Effects of Z2351109846, Z10325150, Z1452073950, Z287374370, and Z1208291016 on cell viabilities of HuhT7 cells. Cell viabilities of HuhT7 cells treated with Z2351109846 (A), Z10325150 (B), Z1452073950 (C), Z287374370 (D), and Z1208291016 (E). HuhT7 cells were treated with each drug for 48 h. Cell viabilities were determined via dimethylthiazol carboxymethoxyphenyl sulfophenyl tetrazolium (MTS) assay. Data are expressed as means and standard deviations of triplicate determinations from three independent experiments. Statistical significance was analyzed using the two-tailed Student’s t-test.

Figure 3

Z2351109846, Z10325150, Z1452073950, and Z287374370 inhibited HAV genotype IB subgenomic replicon replication. HuhT7 cells transfected with the HAV genotype IB subgenomic replicon. After 24 h of transfection, cells were treated with Z2351109846 (A), Z10325150 (B), Z1452073950 (C), Z287374370 (D), and Z1208291016 (E) for 48 h, and luciferase activity was determined after 72 h of transfection. Data are presented as the means and standard deviations of triplicate determinations from at least three independent experiments. Statistical significance was analyzed using the two-tailed Student’s t-test: * p < 0.05.

Figure 4

Effects of Z2351109846, Z10325150, Z1452073950, Z287374370, and Z1208291016 on cell viabilities of Huh7 cells. Cell viabilities of Huh7 cells treated with Z2351109846 (A), Z10325150 (B), Z1452073950 (C), Z287374370 (D), and Z1208291016 (E). Huh7 cells were treated with each drug for 72h. Cell viabilities were determined by dimethylthiazol carboxymethoxyphenyl sulfophenyl tetrazolium (MTS) assay. Data are expressed as means and standard deviations of triplicate determinations from three independent experiments.
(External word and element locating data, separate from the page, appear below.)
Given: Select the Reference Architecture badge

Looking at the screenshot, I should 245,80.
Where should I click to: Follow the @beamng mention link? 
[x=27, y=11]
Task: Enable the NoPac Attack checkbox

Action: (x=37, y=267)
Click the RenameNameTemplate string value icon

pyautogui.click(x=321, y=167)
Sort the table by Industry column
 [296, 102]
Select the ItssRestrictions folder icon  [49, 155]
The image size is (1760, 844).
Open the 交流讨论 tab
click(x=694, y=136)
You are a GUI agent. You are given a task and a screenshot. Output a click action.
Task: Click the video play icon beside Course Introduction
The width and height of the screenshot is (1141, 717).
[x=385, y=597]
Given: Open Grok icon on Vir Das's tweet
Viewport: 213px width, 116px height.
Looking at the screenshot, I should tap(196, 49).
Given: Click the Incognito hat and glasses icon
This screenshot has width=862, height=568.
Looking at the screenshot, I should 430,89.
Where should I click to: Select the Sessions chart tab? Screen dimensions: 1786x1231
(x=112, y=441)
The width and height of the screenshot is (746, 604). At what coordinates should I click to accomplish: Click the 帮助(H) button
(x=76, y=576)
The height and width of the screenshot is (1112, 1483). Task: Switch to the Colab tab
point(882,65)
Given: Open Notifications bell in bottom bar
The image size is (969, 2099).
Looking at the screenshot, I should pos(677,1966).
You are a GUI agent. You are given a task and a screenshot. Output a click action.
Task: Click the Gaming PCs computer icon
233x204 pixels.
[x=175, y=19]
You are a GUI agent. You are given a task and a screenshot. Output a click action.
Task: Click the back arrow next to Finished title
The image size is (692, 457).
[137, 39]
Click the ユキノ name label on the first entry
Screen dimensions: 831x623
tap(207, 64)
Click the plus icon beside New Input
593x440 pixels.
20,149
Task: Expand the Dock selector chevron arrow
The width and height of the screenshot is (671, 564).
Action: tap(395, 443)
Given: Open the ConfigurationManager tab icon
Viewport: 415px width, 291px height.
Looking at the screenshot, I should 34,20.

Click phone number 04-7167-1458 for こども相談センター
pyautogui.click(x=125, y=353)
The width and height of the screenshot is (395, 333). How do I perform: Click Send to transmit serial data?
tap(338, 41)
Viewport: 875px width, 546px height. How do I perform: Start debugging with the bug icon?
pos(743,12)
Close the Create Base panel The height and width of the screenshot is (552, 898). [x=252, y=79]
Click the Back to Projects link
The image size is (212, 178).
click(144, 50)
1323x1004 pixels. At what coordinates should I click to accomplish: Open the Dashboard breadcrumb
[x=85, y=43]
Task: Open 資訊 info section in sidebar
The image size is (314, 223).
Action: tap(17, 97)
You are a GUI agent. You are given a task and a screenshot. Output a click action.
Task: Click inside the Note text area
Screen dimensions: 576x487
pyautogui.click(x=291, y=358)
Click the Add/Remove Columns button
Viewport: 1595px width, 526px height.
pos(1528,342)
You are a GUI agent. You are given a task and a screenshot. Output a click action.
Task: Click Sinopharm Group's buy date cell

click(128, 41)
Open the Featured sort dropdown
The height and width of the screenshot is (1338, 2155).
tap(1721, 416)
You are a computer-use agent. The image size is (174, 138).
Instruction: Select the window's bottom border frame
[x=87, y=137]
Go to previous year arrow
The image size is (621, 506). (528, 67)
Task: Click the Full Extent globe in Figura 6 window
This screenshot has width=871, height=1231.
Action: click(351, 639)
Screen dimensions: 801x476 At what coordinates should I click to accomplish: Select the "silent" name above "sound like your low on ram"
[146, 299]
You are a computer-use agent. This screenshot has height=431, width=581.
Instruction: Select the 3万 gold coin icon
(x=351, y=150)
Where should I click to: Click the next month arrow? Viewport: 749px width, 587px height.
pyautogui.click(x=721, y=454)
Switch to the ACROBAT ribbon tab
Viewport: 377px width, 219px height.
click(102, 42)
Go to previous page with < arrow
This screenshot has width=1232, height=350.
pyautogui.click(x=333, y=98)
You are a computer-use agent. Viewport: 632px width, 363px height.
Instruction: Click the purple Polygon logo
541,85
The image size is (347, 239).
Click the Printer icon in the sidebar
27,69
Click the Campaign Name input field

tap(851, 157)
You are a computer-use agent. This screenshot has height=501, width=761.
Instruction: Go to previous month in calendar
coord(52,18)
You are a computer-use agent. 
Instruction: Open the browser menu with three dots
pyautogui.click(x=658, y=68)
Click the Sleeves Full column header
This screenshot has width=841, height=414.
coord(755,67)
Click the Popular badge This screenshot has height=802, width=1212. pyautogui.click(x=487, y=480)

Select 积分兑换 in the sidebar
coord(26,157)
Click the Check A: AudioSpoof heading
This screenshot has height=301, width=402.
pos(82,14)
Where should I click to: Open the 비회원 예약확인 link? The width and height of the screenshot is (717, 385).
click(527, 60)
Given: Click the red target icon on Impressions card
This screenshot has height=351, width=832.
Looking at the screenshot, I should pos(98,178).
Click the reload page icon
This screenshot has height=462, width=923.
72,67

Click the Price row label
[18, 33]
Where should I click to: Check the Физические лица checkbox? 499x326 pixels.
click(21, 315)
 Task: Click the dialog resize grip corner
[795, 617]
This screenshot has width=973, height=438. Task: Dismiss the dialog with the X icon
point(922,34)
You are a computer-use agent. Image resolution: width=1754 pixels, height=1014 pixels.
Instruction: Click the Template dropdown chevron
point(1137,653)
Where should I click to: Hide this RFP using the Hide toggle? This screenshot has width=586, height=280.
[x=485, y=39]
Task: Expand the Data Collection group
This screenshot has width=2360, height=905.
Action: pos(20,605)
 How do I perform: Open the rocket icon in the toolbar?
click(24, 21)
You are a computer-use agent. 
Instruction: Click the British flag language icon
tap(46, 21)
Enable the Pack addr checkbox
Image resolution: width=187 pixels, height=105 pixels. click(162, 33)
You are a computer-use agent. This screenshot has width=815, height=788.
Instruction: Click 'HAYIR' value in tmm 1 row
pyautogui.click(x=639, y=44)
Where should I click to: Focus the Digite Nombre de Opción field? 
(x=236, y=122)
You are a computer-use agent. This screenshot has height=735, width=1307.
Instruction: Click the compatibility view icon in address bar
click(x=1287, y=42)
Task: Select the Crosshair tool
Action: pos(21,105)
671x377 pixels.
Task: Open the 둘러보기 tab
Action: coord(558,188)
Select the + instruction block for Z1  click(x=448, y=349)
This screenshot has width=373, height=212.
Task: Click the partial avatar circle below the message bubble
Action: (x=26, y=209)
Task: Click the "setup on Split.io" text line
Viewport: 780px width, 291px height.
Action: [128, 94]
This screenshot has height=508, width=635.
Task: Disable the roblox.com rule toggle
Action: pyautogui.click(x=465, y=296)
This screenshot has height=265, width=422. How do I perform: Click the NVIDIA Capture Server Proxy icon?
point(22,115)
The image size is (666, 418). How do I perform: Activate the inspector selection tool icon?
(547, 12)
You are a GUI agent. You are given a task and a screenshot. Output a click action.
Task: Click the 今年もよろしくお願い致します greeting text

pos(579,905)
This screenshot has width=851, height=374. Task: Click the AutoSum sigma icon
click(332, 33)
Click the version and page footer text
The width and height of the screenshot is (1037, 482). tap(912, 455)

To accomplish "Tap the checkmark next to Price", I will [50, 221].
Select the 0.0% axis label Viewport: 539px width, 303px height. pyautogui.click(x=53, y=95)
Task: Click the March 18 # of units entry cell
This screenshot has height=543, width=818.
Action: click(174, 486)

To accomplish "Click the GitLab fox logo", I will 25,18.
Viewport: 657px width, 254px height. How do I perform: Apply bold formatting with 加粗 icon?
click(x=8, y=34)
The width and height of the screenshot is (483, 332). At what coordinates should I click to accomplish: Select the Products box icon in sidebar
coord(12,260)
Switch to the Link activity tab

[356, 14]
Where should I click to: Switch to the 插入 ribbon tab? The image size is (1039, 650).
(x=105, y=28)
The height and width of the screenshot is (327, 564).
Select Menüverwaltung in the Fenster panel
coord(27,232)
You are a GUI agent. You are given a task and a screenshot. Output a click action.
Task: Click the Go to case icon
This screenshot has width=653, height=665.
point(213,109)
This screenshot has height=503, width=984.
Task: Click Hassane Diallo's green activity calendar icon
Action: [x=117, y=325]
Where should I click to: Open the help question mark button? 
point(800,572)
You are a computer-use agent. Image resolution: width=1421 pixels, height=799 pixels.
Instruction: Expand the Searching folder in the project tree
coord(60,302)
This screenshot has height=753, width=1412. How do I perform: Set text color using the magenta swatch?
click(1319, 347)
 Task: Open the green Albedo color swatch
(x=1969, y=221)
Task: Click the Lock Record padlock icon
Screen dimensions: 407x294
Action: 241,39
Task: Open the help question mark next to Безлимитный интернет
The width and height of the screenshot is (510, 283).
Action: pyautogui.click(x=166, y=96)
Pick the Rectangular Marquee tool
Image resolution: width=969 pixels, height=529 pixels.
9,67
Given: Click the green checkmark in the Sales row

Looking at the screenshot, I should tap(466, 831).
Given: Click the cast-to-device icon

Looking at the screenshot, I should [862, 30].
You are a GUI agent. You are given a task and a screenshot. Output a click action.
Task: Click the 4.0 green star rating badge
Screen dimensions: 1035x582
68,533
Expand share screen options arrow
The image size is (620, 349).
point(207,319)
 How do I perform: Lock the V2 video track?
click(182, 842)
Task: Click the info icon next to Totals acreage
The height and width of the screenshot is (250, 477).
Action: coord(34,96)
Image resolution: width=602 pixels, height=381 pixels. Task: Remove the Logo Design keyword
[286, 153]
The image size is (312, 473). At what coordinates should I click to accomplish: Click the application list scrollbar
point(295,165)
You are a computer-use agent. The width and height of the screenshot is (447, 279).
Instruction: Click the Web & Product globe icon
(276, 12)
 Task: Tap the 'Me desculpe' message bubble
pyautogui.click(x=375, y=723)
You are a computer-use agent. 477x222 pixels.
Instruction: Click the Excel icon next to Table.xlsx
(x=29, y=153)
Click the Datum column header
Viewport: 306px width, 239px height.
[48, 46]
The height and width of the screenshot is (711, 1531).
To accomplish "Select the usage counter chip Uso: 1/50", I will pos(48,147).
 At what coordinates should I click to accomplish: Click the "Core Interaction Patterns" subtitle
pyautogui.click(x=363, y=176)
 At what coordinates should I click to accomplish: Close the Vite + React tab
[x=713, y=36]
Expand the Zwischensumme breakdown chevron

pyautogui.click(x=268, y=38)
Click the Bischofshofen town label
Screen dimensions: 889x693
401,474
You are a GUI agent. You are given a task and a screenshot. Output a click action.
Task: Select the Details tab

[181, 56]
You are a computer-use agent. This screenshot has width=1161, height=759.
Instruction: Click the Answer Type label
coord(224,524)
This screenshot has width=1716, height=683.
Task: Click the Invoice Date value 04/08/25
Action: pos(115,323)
Statistical significance was analyzed using the two-tailed Student’s t-test: * p < 0.05.

Figure 5

Z10325150 could inhibit HAV genotype IIIA HA11-1299 replication. Huh7 cells infected with HAV genotype IIIA HA11-1299 were treated with Z2351109846 (A), Z10325150 (B), Z1452073950 (C), Z287374370 (D), and Z1208291016 (E) for 72 h. HAV RNA levels were measured using real-time RT-PCR. Actin mRNA was used as an internal control. Data are presented as the means and standard deviations of triplicate determinations from at least three independent experiments. Statistical significance was analyzed using the two-tailed Student’s t-test: * p < 0.05.